→ **WHAT TO PRODUCE**:
Below is a set of records. Repeat all of them exactly.

Saved data entries:
+--

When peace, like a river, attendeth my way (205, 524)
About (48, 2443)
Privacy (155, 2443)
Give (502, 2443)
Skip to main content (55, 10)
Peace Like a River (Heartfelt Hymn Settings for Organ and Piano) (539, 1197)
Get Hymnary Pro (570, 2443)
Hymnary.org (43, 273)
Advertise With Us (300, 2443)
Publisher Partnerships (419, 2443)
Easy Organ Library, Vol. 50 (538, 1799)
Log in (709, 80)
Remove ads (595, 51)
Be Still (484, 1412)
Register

+--

→ **FINISHED EXERCISE**:
When peace, like a river, attendeth my way (205, 524)
About (48, 2443)
Privacy (155, 2443)
Give (502, 2443)
Skip to main content (55, 10)
Peace Like a River (Heartfelt Hymn Settings for Organ and Piano) (539, 1197)
Get Hymnary Pro (570, 2443)
Hymnary.org (43, 273)
Advertise With Us (300, 2443)
Publisher Partnerships (419, 2443)
Easy Organ Library, Vol. 50 (538, 1799)
Log in (709, 80)
Remove ads (595, 51)
Be Still (484, 1412)
Register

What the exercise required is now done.